Argument passing

In Java, arguments are passed by value. When the method modifies an argument variable, then only the copy of the original value is modified. Any primitive value is copied during the method call. When an object is passed as an argument, then the copy of the reference to the object is passed.

That way, the object is available to be modified for the method. In the case of classes that have their primitive counterpart, and also in the case of String and some other class types, the objects simply do not provide methods or fields to modify the state. This is important for the integrity of the language, and to not get into trouble when objects and primitive values automatically get converted.

In other cases, when the object is modifiable, the method can effectively work on the very object it was passed to. This is also the way the sort method in our example works on the array. The same array, which is also an object itself, is modified.

This argument passing is much simpler than it is in other languages. Other languages let the developer mix the pass by reference and the pass by value argument passing. In Java, when you use a variable by itself as an expression to pass a parameter to a method, you can be sure that the variable itself is never modified. The object it refers to, however, in case it is mutable, may be modified.

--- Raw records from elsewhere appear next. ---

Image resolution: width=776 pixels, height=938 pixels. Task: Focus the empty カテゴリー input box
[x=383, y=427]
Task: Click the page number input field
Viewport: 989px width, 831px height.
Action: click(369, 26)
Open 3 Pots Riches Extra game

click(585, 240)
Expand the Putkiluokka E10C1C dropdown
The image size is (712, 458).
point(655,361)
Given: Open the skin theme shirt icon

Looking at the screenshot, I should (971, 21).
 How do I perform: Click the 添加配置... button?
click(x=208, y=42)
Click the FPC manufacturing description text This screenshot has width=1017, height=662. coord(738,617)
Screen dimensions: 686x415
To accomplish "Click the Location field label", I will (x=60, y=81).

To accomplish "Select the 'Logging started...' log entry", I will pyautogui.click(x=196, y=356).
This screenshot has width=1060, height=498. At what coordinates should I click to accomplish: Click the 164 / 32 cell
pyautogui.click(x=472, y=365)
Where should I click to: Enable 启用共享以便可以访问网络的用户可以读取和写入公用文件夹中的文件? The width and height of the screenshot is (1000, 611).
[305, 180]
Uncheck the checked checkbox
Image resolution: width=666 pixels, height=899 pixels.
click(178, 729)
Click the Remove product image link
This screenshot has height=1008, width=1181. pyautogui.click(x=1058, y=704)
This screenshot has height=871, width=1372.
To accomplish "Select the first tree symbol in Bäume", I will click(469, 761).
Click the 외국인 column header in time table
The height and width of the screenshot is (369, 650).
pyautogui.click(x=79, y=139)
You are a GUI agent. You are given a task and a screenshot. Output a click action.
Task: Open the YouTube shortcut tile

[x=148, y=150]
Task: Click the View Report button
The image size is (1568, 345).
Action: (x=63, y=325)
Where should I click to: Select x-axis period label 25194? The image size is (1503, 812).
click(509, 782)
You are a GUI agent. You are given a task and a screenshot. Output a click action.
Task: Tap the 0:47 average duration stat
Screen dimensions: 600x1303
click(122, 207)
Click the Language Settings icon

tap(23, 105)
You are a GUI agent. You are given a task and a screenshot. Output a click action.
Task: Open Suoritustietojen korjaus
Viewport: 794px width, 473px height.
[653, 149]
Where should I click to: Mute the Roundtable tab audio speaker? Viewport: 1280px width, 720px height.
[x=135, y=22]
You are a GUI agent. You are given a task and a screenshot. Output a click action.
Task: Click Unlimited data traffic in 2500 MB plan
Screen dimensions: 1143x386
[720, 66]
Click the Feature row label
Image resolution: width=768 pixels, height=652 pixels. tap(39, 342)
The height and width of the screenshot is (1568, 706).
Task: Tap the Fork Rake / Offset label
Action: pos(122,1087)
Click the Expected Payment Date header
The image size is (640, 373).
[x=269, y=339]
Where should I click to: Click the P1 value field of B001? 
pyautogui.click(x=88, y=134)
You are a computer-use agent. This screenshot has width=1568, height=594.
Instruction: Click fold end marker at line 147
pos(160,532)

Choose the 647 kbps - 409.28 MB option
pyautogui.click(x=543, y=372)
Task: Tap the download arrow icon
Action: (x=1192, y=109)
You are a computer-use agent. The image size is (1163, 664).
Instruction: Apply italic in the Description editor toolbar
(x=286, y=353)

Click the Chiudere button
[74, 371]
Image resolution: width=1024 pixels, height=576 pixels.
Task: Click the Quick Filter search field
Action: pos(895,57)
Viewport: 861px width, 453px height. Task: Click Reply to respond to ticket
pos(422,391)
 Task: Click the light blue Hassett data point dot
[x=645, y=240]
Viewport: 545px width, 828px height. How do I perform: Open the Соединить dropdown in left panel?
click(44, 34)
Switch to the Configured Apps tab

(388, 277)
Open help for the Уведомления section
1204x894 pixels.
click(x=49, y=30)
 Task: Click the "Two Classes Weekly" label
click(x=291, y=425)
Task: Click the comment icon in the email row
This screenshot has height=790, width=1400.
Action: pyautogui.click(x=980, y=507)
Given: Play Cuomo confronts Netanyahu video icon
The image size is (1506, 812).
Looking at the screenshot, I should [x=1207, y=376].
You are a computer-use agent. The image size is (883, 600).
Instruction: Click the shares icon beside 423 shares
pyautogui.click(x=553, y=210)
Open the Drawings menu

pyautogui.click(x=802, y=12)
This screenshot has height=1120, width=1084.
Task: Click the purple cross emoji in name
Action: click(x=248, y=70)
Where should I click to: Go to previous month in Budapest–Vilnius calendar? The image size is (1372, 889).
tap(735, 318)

An object is mutable if it can be modified, altering the value of some of its field directly or via some method call. When a class is designed in a way that there is no normal way to modify the state of the object after the creation of the object, the object is immutable. The classes Byte, Short, Integer, Long, Float, Double, Boolean, Character, as well as String, are designed in the JDK so that the objects are immutable.
It is possible to overcome the limitation of immutability implementation of certain classes using reflection, but doing that is hacking and not professional coding. Doing that can be done for one single purpose—getting a better knowledge and understanding of the inner workings of some Java classes, but nothing else.